Psychosis 

Possible trigger warning – painful imagery, descriptions of injury

I was riding in the car with my family on our way to a Sunday lunch. As far as I can recall everything was fine. That’s when it hit me. I had never felt so ashamed and abnormal. I felt like a freak.

A thought crossed my mind, completely randomly. You know the feeling of having a papercut? I can’t describe it because that means I need to think about it – but I’m sure everyone’s experienced one. I thought about a papercut, but across my eyes. I winced and closed my eyes.

It was like intrusive thoughts on steroids. It kept attacking me. In mindfulness, we are told to accept these thoughts and let them pass, but these thoughts were different. I could actually feel it. I could sense the pain and felt the recoil and response a body would have to being cut.

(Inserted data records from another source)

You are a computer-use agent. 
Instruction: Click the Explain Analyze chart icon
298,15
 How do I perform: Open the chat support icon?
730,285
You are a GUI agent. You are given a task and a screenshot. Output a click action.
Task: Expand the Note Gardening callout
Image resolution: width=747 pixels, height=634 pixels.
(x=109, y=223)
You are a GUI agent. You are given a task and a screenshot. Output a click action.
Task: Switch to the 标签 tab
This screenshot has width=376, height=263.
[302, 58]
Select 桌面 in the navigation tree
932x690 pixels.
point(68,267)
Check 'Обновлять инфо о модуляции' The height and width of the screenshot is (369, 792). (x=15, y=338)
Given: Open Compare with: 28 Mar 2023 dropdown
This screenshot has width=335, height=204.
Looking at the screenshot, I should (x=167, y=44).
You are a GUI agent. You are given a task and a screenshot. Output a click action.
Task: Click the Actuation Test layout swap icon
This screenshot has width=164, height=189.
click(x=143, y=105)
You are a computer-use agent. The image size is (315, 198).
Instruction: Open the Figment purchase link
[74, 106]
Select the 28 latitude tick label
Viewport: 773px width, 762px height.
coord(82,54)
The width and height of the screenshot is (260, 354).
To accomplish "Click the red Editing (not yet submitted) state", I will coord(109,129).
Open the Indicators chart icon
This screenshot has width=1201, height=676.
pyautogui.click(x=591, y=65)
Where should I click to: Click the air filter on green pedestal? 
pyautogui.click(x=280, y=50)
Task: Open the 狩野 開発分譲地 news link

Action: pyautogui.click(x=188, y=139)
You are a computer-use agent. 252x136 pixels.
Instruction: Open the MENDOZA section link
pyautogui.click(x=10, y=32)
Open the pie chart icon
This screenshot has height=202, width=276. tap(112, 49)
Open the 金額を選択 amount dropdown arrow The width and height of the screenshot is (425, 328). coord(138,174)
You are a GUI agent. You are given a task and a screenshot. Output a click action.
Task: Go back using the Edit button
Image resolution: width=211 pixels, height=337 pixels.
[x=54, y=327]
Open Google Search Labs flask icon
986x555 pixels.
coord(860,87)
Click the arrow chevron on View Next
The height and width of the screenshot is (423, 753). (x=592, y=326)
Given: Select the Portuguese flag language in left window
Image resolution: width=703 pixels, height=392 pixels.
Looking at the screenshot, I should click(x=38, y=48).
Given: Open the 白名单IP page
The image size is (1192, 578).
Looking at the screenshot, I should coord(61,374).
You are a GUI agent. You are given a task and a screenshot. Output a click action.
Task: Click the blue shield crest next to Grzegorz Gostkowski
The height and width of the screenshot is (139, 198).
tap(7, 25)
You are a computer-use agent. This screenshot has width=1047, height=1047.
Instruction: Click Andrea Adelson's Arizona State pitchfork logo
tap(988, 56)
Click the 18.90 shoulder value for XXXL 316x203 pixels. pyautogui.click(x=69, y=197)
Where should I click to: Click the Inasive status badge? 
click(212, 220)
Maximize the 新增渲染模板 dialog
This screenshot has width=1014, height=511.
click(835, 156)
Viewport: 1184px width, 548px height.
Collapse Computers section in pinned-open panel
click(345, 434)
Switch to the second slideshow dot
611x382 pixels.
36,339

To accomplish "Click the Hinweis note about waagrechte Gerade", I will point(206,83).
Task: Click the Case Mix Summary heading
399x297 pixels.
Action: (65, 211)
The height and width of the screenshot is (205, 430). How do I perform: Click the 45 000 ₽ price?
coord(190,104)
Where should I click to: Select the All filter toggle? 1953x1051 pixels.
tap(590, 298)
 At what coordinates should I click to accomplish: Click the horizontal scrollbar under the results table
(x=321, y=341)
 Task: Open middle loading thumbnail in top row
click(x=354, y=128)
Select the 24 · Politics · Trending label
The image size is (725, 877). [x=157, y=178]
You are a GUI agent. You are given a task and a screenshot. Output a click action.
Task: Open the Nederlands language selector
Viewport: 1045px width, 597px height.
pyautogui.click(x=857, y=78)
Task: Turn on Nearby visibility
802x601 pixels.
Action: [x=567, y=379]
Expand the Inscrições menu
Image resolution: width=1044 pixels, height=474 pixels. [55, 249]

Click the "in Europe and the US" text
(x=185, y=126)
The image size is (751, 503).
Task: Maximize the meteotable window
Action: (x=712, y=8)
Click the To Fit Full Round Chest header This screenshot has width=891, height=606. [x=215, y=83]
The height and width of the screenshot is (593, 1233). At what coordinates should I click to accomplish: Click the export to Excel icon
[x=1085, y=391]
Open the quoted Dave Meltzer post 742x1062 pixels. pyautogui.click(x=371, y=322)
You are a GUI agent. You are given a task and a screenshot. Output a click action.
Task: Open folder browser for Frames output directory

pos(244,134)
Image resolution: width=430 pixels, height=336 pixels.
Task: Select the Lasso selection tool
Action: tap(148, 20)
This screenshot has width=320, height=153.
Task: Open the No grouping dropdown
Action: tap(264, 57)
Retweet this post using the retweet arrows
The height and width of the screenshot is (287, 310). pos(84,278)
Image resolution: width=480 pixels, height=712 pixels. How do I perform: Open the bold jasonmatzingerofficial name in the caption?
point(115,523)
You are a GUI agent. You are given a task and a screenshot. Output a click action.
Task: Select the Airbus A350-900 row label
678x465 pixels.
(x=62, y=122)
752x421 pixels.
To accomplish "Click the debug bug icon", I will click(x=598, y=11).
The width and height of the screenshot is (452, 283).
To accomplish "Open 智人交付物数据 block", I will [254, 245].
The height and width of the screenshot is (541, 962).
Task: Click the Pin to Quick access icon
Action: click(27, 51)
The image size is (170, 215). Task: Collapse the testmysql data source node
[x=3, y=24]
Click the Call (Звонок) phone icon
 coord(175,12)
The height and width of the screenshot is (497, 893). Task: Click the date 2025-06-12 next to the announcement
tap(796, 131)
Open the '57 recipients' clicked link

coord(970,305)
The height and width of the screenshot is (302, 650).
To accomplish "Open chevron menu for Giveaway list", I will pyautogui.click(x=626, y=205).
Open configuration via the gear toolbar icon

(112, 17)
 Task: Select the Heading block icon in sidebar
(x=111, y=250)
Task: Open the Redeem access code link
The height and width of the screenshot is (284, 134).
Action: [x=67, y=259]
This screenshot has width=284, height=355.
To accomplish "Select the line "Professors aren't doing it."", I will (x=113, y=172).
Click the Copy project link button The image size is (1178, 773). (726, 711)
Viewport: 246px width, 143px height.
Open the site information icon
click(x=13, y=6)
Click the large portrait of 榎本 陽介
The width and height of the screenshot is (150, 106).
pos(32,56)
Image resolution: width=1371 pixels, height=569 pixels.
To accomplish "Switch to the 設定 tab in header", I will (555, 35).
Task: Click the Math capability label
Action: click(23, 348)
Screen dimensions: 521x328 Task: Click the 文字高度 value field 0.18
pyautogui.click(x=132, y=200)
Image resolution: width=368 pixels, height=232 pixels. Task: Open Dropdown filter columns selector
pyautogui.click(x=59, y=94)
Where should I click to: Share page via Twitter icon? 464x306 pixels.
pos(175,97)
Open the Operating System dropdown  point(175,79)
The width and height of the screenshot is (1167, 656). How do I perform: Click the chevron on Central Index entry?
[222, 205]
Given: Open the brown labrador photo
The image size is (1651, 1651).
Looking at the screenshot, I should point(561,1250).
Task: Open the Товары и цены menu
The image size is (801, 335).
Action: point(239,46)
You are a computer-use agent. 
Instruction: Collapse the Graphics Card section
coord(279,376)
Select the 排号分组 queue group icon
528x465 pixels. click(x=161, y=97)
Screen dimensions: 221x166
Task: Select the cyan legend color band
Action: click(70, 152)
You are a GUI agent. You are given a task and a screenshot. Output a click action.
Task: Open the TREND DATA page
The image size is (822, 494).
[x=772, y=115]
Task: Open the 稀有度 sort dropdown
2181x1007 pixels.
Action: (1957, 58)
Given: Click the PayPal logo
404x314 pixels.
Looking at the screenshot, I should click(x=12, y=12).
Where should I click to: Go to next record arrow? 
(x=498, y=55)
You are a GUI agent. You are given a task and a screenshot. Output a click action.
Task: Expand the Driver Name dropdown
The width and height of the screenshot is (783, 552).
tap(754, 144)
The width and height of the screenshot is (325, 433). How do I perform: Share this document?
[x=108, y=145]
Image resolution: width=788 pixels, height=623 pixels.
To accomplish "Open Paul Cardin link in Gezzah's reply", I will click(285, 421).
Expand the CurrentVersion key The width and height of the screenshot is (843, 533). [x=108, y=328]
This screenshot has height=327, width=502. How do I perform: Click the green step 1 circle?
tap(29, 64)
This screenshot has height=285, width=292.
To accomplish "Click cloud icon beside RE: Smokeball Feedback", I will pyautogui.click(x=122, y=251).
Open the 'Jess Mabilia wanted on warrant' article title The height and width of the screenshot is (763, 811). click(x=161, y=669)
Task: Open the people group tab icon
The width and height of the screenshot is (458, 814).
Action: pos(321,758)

The thought of cutting my face and small cuts against my eyes kept appearing in my brain and I felt every single sensation. When I closed my eyes, I felt something pierce through my eyelids into my eyes.

My dad stopped the car, and my mom took my sisters into the restaurant. I was sobbing and screaming, “make it stop, make them go away!” When the thoughts passed for a while, my dad and I joined the rest of my family. The thought would come in and I would shudder and wince very obviously. I must have looked insane. I felt insane. I was insane.

I ran back to the car early so I could curl into a ball. I screamed and yelled but it wouldn’t stop. How do you make something go away that is in your head? How do you get away? You can’t.

This went on for 3 days. That’s not very long, but it felt like an eternity. Was I ever going to be normal again? My parents didn’t know what to do. I didn’t know what to do. I just kept clutching and scratching at my face, trying to get the sensation of blades running across my face off. When my hands went to close to my face, I felt the sharp burning across my hands, so I recoiled. I was banging my head against walls. I was pacing in circles squeezing and hitting my head with my hands. I was humming loudly so my brain would register another sense besides pain.

All those horrible depictions of mental illness and psychosis you see on tv was my reality for those few days. You see people screaming and hitting themselves and scratching away at their face and it’s horrifying. You think it’s horrifying to watch? It’s even more horrifying to experience.

It hasn’t happened again since, but now I have a wider understanding of what others may go through. I can’t imagine going through that every single day. I don’t think anyone could.

I always say this: people with mental illnesses are having normal reactions to an abnormal situation. If any “normal” person was hearing voices, feeling sensations that weren’t there, or having visual hallucinations, I don’t think they’d fare too well either.